Plaintiff questioned the adequacy of ATF’s search because the records he received did not include a specific lab report and related documents “that would be labeled as exhibit no. 1 . . . .” Mem. Op. [Dkt. # 28] at 12. The Court denied ATF’s initial summary judgment motion in part because it had provided no evidence to permit a meaningful assessment of its search. Id. In support of the instant motion, ATF has proffered the Second Declaration of Peter J. Chisholm [Dkt. # 32-3], who adequately describes the filing systems that were searched and the search methods employed. See id. ¶¶ 4-8. Chisholm explains that any responsive records were most likely to be found in the TECS database because it “contains the names of the individuals ATF has investigated, ” id. ¶ 6, and a search by plaintiff’s full name indeed located plaintiff’s “Criminal Investigation Number” and responsive records. Id. ¶ 8.

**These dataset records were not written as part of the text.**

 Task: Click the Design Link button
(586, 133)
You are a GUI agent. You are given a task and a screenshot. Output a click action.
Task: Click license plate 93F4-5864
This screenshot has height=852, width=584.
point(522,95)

As to the alleged missing exhibit, Chisholm agrees that while ATF’s release included “various” DEA lab reports that “begin with the designation ‘Exh. No. 2’ and continue sequentially to ‘Exh. No. 6, ’ ” it did not include “ ‘Exh. No. 1.’ ” Id. ¶ 10. During the course of this litigation, ATF conducted an additional search but “the case agent confirmed that ATF does not possess a copy of ‘Exh. No. 1, ’ to the extent that such a report ever existed.” Id. Defendant subsequently discovered that Exhibit 1 was “collected as part of a prior investigation” but was destroyed “pursuant to agency destruction of property policy” on March 28, 2005, after the investigation was closed, and approximately five years before plaintiff submitted his FOIA request in September 2010. Decl. of Stephanie M. Boucher ¶¶ 6-7 [Dkt. # 39-1].

An agency satisfies its disclosure obligations under the FOIA when it has conducted an adequate search and released all non-exempt responsive records in its control at the time of the FOIA request. See Judicial Watch v. U.S. Secret Serv., --- F.3d. ---, No. 11-5282, 2013 WL 4608141, at *5 (D.C. Cir. Aug. 30, 2013) (“[T]he term ‘agency records’ extends only to those documents that an agency both (1) create[s] or obtain [s], and (2) controls] . . . at the time the FOIA request [was] made.”) (quoting U.S. Dep¬ít of Justice v. Tax Analysts, 492 U.S. 136, 144-45 (1989)) (internal quotation marks omitted) (alterations in original). The Court finds that ATF conducted an adequate search for responsive records and is now entitled to summary judgment. A separate final order accompanies this Memorandum Opinion.